§ EXERCISE GOAL
Return each line of the listing that contains the string "screenshot".

== SUPPLIED ENTRIES ==

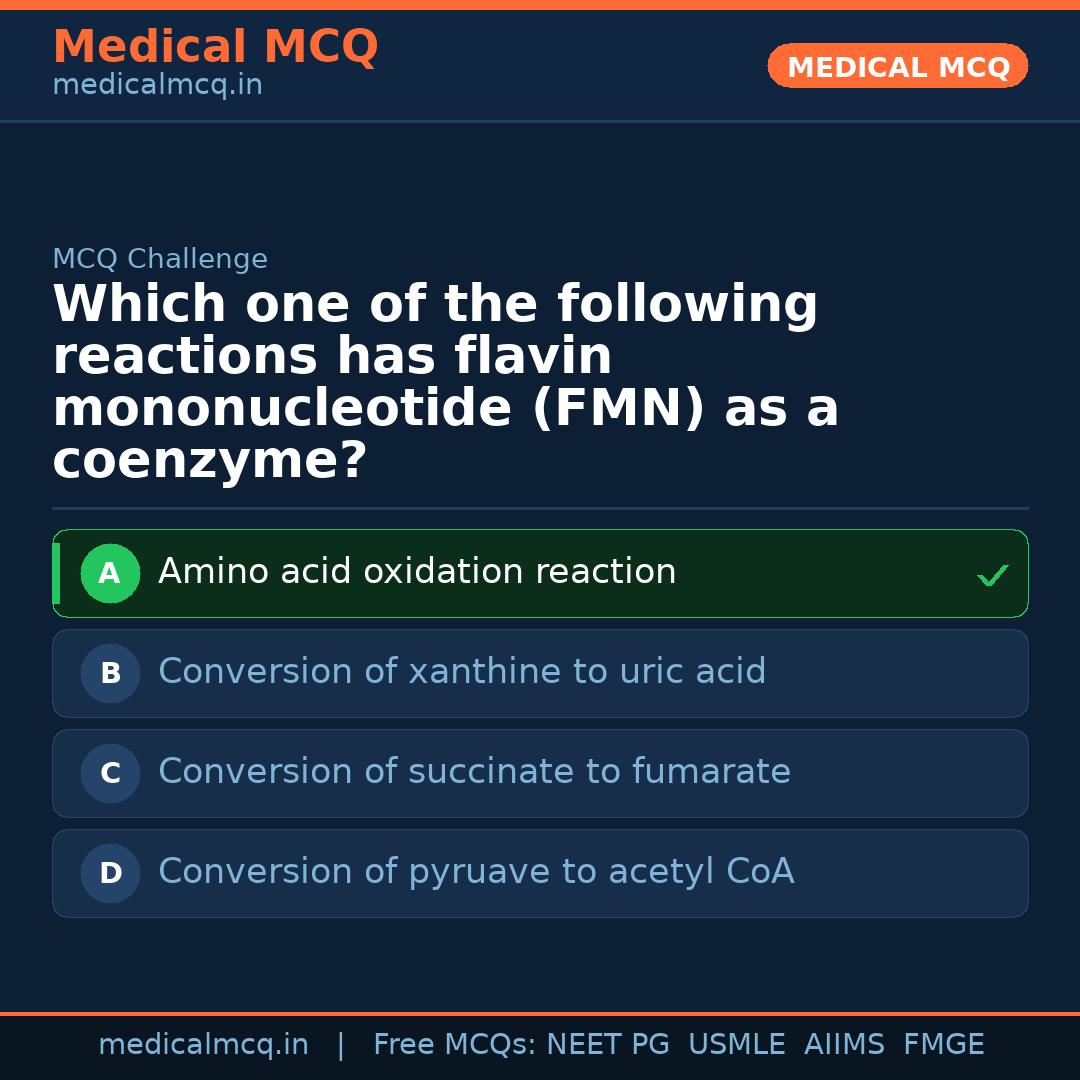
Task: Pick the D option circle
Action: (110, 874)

===
== SUPPLIED ENTRIES ==

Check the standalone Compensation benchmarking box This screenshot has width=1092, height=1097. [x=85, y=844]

===
== SUPPLIED ENTRIES ==

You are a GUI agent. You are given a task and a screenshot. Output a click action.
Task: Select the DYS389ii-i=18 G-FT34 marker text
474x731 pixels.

===

§ EXERCISE SOLUTION
Check the standalone Compensation benchmarking box This screenshot has width=1092, height=1097. [x=85, y=844]
You are a GUI agent. You are given a task and a screenshot. Output a click action.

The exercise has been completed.